## EXTRAIT DE TEXTE
╔══

Les individus saisis dans le grand mouvement de globalisation sont désormais interconnectés, modifiant ainsi leur rapport à autrui, à eux-mêmes, au temps et à l’espace. Dans ce contexte, de nouvelles formes culturelles produisent des discours inédits qui portent des dimensions individuelles voire politiques.

 

En suivant quelques-uns de ces slameurs depuis 2005, Sébastien Jounel s’est aperçu que leur pratique ne se limitait pas aux prestations scéniques, qu’elle était multiple, polymorphe et « dynamique ». Dès lors, la question de l’occupation de l’espace public est devenue un des sujets centraux. L’objectif n’était pas de dresser un panel ou un catalogue des différentes formes d’occupation de l’espace public, mais plutôt d’interroger l’interaction entre cet espace public et les artistes qui l’investissent.

« Chacun des artistes que je vais filmer s’emploie à créer un espace insulaire, alternatif au sein de l’espace public pour exprimer leur identité (culturelle, politique, etc.). » (Sébastien Jounel, 26/03/2012)

 

Prise de parole à la marge, le slam vise à une forme d’affirmation identitaire, à la constitution d’un réseau relationnel (une sorte de communauté ouverte) et relève d’une histoire écrite au présent. Autrement dit, les trois paramètres qui définissent un « lieu » selon Marc Augé, opposé aux « non-lieux » dont les villes contemporaines regorgent (espaces de passage, transitoires, anonymes et qui imposent l’anonymat) et à ce que nous pourrions appeler la « ville-musée » (figée dans l’Histoire passée, interdite en quelque sorte au temps présent, à la culture de l’éphémère). Les slameurs réintègrent, à leur façon, la pratique culturelle millénaire de la prise de parole dans un espace public (agora, palabres, scènes antiques).

╚══

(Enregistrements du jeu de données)
╔══

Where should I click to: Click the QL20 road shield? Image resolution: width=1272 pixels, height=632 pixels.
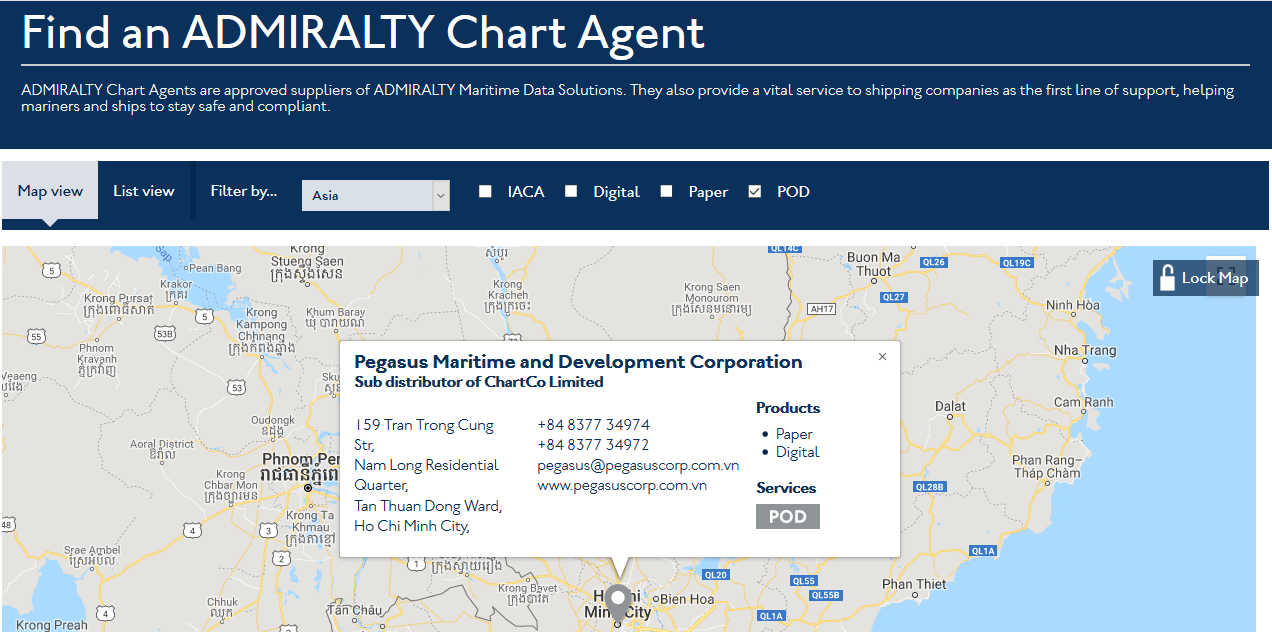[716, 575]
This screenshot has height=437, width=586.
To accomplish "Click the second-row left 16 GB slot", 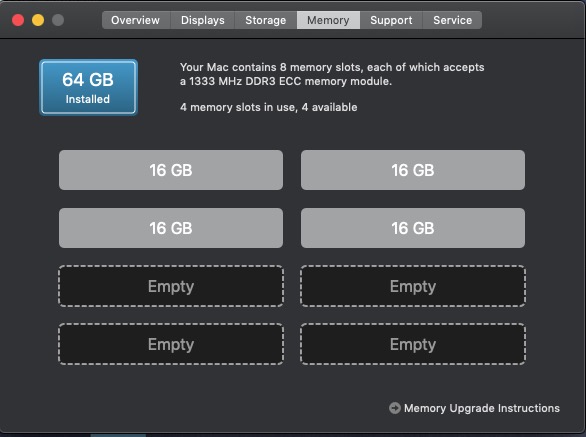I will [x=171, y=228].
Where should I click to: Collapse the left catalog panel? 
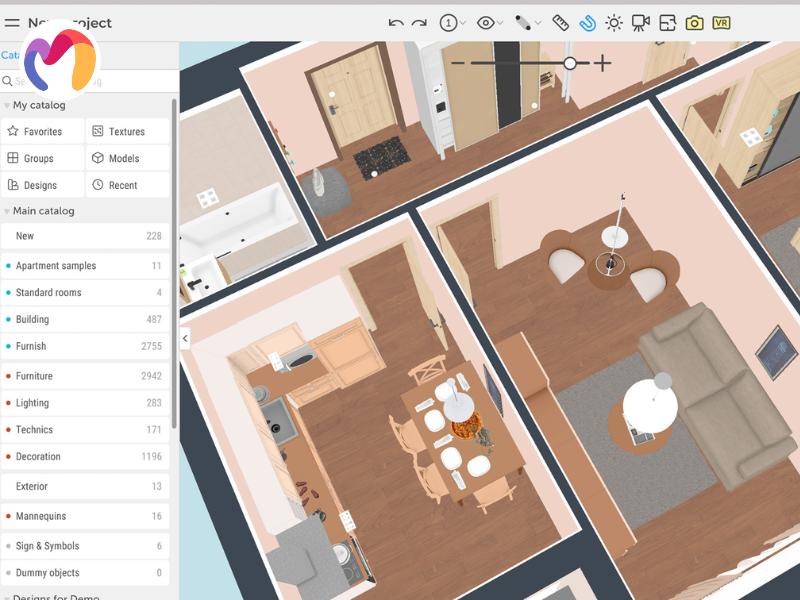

╚══

## COURT EXERCICE A
Réécris le texte sur le slam en partant de « En suivant quelques-uns » et en poursuivant jusqu'à « (Sébastien Jounel, 26/03/2012) », avec « poètes » à la place de « artistes ».
## COURT EXERCICE B
Prolonge le texte sur le slam et l'espace public en reprenant après sa dernière phrase.

## RÉSULTAT A
En suivant quelques-uns de ces slameurs depuis 2005, Sébastien Jounel s’est aperçu que leur pratique ne se limitait pas aux prestations scéniques, qu’elle était multiple, polymorphe et « dynamique ». Dès lors, la question de l’occupation de l’espace public est devenue un des sujets centraux. L’objectif n’était pas de dresser un panel ou un catalogue des différentes formes d’occupation de l’espace public, mais plutôt d’interroger l’interaction entre cet espace public et les poètes qui l’investissent.

« Chacun des poètes que je vais filmer s’emploie à créer un espace insulaire, alternatif au sein de l’espace public pour exprimer leur identité (culturelle, politique, etc.). » (Sébastien Jounel, 26/03/2012)

## RÉSULTAT B
Les sessions slam constituent un lieu d’expression libre plutôt rare dans l’espace public contemporain. La scène est ouverte à tous, n’importe qui peut venir déclamer un texte, à n’importe quel moment de la soirée, il suffit pour cela de lever la main et le MC (maître de cérémonie) cède le micro pour un temps limité (environ 3 minutes). Du jeune rappeur au vieux poète, de l’ouvrier à l’universitaire, du comédien au spécialiste du calembour, du comique au tragédien, homme, femme, jeune, vieux, révolté, conformiste, naïf, éclairé, handicapé moteur ou mental, ex-détenu, éducateur social…, la pluralité et l’hétérogénéité spécifiques à ces soirées en font un lieu unique de rencontre, de débat, d’échange et de partage où chacun peut librement révéler son intériorité, son engagement, sa condition, pousser un coup de gueule, offrir un coup de cœur, déclarer sa flamme, etc., face à un public qui rend compte de ses sentiments avec une instantanéité que l’on ne retrouve dans aucun spectacle actuel.

 

Au théâtre ou au cinéma, il faut se taire ; dans les sessions Slam, le public réagit immédiatement : il ovationne, crie, hue, interpelle, se moque, fait silence, rit, ce qui confère sans nul doute une dimension cathartique aux sessions. Il y a peu d’endroits aujourd’hui dans lesquels on peut partager, échanger, rencontrer. Les séances de slam apparaissent en ce sens comme l’anti-site de rencontre, l’anti-réseau social virtuel (même si Facebook, entre autres, entre dans la communication des événements ou dans les relations entre poètes). C’est très probablement une relation directe, « physique » que viennent chercher acteurs et spectateurs. C’est aussi un espace de liberté unique, une nouvelle agora créée par le peuple et pour le peuple.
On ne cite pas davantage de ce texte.